Tsunami drives species 'army' across Pacific to US coast
- Published
Scientists have detected hundreds of Japanese marine species on US coasts, swept across the Pacific by the deadly 2011 tsunami.
Mussels, starfish and dozens of other creatures great and small travelled across the waters, often on pieces of plastic debris.
Researchers were surprised that so many survived the long crossing, with new species still washing up in 2017.
The study is published, external in the journal Science.
The powerful earthquake that shook north-eastern Japan in March 2011 triggered a huge tsunami that reached almost 39m in height on the Tōhoku coast of Honshu.
The towering waves washed hundreds of objects out to sea, ranging in size from tiny pieces of plastic to fishing boats and docks.
A year later, scientists began finding tsunami debris with living creatures still attached, washing up on the shores of Hawaii and the western US coast from Alaska down to California.
"Many hundreds of thousands of individuals were transported and arrived in North America and the Hawaiian islands - most of those species were never before on our radar as being transported across the ocean on marine debris," lead author Prof James Carlton, from Williams College and Mystic Seaport, told BBC News.
"Much of the debris is still out there and it could be that some of these Japanese species will still arrive. I wouldn't be surprised if a small Japanese fishing boat lost in 2011 was to show up 10 years after the event."
The research team has detected 289 different species so far. Mussels were the most common, but there were also crabs, clams, sea anemones and star fish.
So common were findings that new species were still being discovered even as the study drew to a close in 2017, six years after the tsunami.
The scientists say that many other species have likely made the journey and so far escaped detection. No colonies of invaders have so far been established but the research team believes that this is likely to happen.
"When we first saw species from Japan arriving in Oregon, we were shocked. We never thought they could live that long, under such harsh conditions," said co-author John Chapman from Oregon State University.
"It would not surprise me if there were species from Japan that are out there living along the Oregon coast. In fact, it would surprise me if there weren't."
The key element that has made this possible according to all the scientists involved is the ubiquitous presence of plastic, fibre glass and other products that do not decompose.
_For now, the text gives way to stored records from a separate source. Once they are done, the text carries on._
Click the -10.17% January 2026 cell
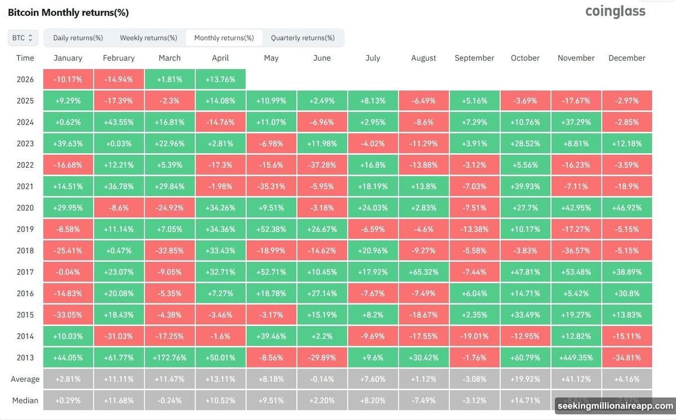pyautogui.click(x=68, y=79)
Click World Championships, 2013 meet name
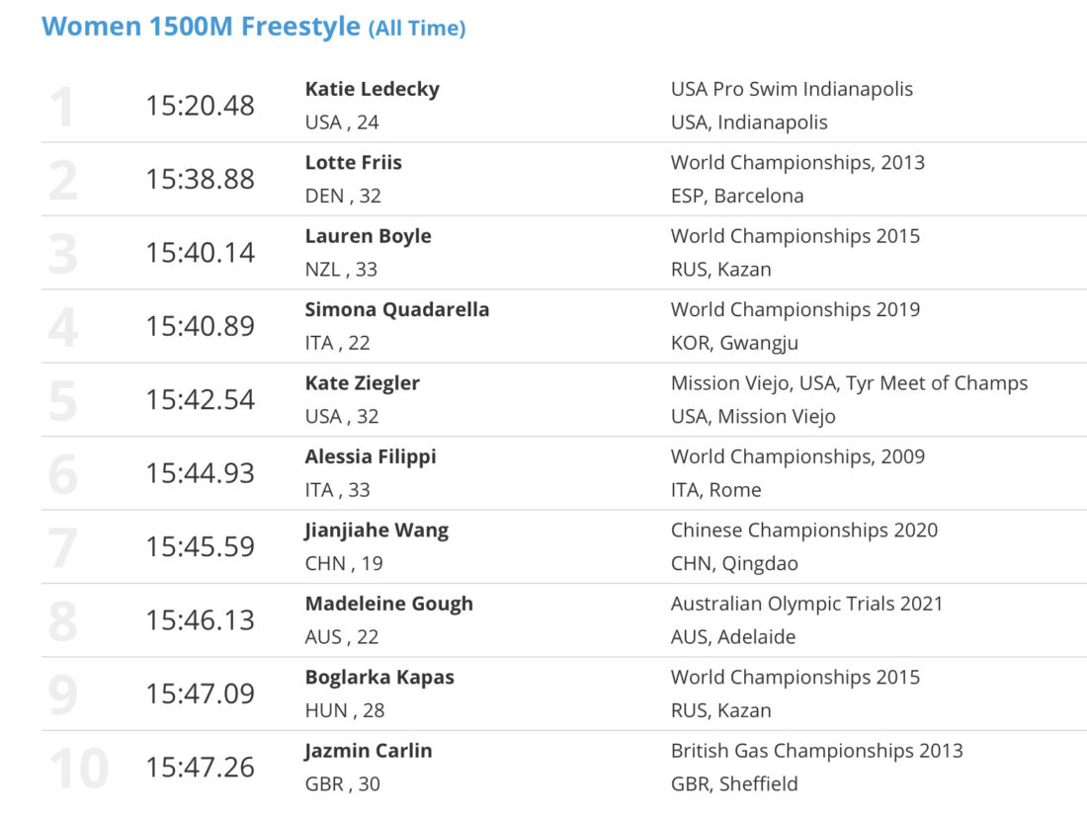 click(797, 163)
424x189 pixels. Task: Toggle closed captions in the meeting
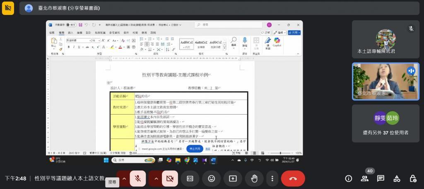click(190, 179)
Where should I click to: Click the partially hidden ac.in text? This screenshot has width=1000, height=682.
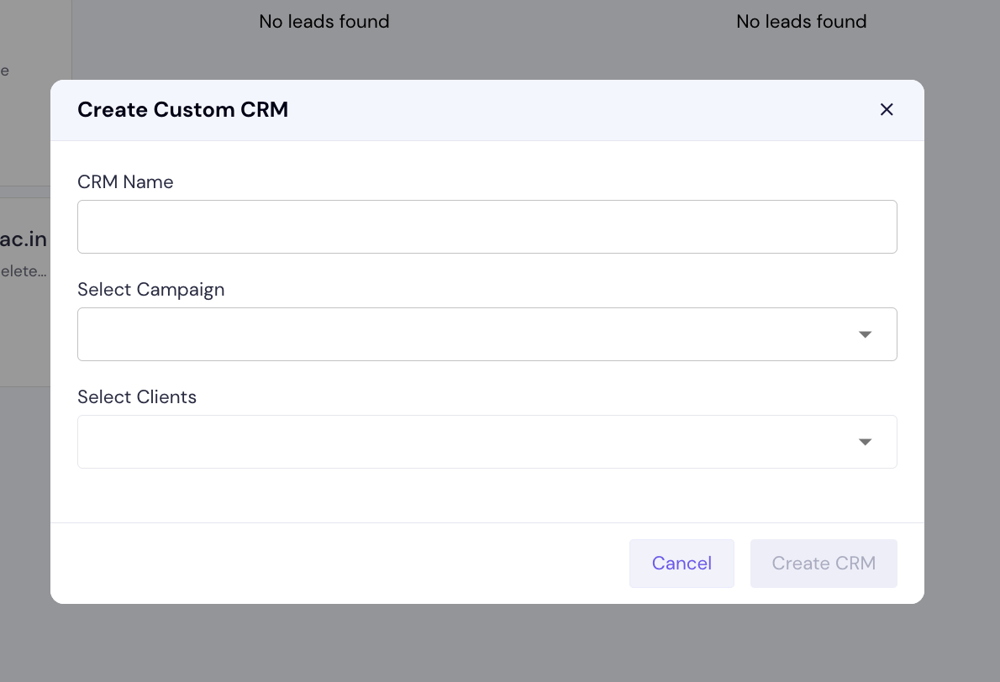pos(24,239)
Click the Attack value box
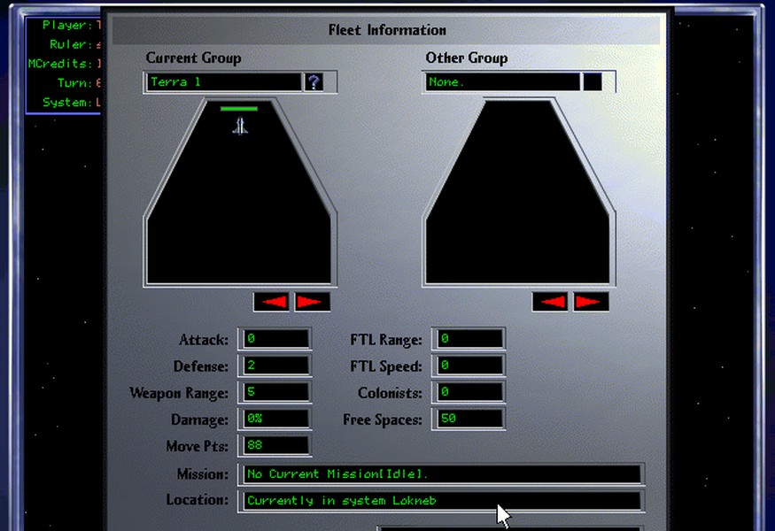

"The wood generated by the tsunami lasted a short time compared with the enduring nature of the plastic," said Prof Carlton.
"For aeons if a plant or animal was to raft across the oceans, their boat was literally dissolving underneath them. What we have done now is provide these species with rather permanent rafts; we have changed the nature of their boats."
Moving much more slowly than ships, the plastic or fibre glass rafts gave the species time to gradually adjust to their new environment, making it easier for them to reproduce and their larvae attach to the debris.
The researchers are concerned that with so much plastic in our oceans, and with climate change making cyclones and storms more intense, the threat of invasive marine species has never been greater. The tsunami research shows just how much of an impact this route can have.
"There's nothing comparable in the scale of what we've seen before in the history of marine science," said Prof Carlton.
"The thousands of kilometres travelled, the sheer diversity of the community combined with how long this has been going on - so this has really reset the stage for the role of marine debris and its potential dispersal of invasive species."